ProPublica reported that on September 20, Arnold, 34, was assaulted by three youths as she went down the street near her family's house.

Arnold's family told ProPublica that she was a target for bullies because she was tiny and had lost her left eye in a car accident years before. The lads assaulted Arnold for many minutes, until 71-year-old Lionel Gray, whom Arnold considers her stepfather, intervened and chased the youngsters away.

A JPSO deputy arrived on the scene seconds after she was assaulted and started interrogating her from his police vehicle. Instead of helping the young lady assaulted by three bullies, the deputy started questioning and berating her.

“I'm home.” I don't get to the block before the cops surround me and say, 'Come here.' ‘What is happening on? “I just got beaten up by two kids, what are ya'll doing?” she asked in an interview with an investigator obtained by Nola.com.

Arnold informed the deputy she had been attacked and wanted to go home, the inquiry found.
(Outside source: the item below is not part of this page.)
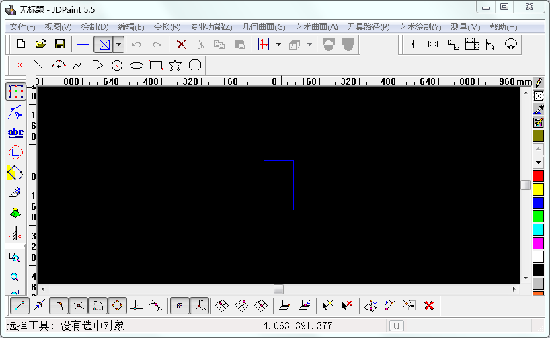550x338 pixels.
Task: Open dropdown next to red grid icon
Action: (278, 44)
But he refused.

Unprovoked, the cop rushed out of his car and threw Arnold to the ground, according to Gray and her uncle Tony Givens, 55. Gray and Givens were approximately 20 feet away, near the family's driveway.

In the footage, the big deputy slams Arnold onto the concrete by her hair.
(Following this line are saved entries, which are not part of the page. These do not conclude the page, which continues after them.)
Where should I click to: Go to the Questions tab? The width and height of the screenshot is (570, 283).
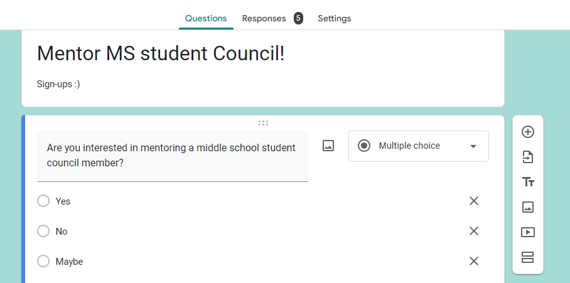206,18
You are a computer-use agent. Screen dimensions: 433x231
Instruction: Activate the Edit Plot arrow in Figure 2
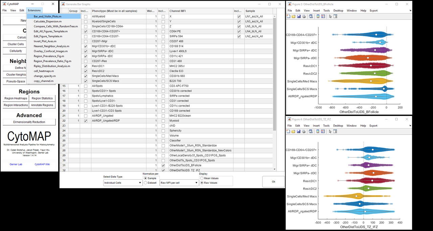pos(330,16)
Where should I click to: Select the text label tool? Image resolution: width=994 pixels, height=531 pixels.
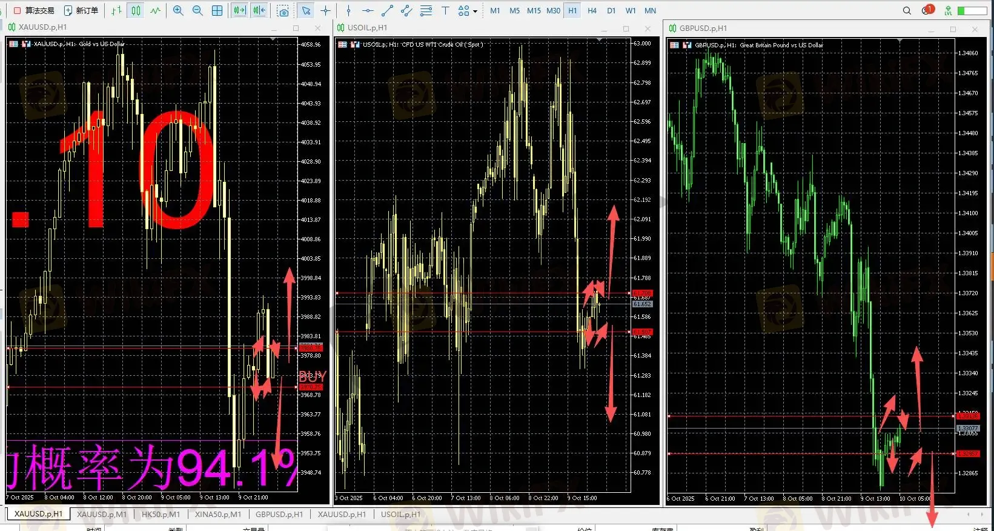(x=445, y=10)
“She couldn't pull away because he was strong,” Gray added. “He grabbed her arm, and she fell to the ground. So I approached him and he said, ‘If you go any closer, I'll throw everyone out here.' So I replied, ‘You don't have to put so much power on that tiny midget,'”

The video is just 14 seconds long, but it shows the aggressive deputy forcefully yanking Arnold's braids off her head.

Arnold was so severely hurt that she had to be carried away in an ambulance for treatment of head trauma, bruises, and wounds. Her injuries have given her recurrent migraines, which she blames on the deputy, not the kids.

Arnold had done no crime and was never prosecuted, illustrating the brutality of the attack. Despite this, the deputy is still uncharged and just recently became the subject of an internal inquiry. He is still on job, and Arnold and her family claim he frequently intimidates them.

"Yet another testimony to the terrible regularity that JPSO targets and brutalises innocent, defenceless Melanin community people," Alanah Odoms, executive director of the ACLU of Louisiana, told ProPublica.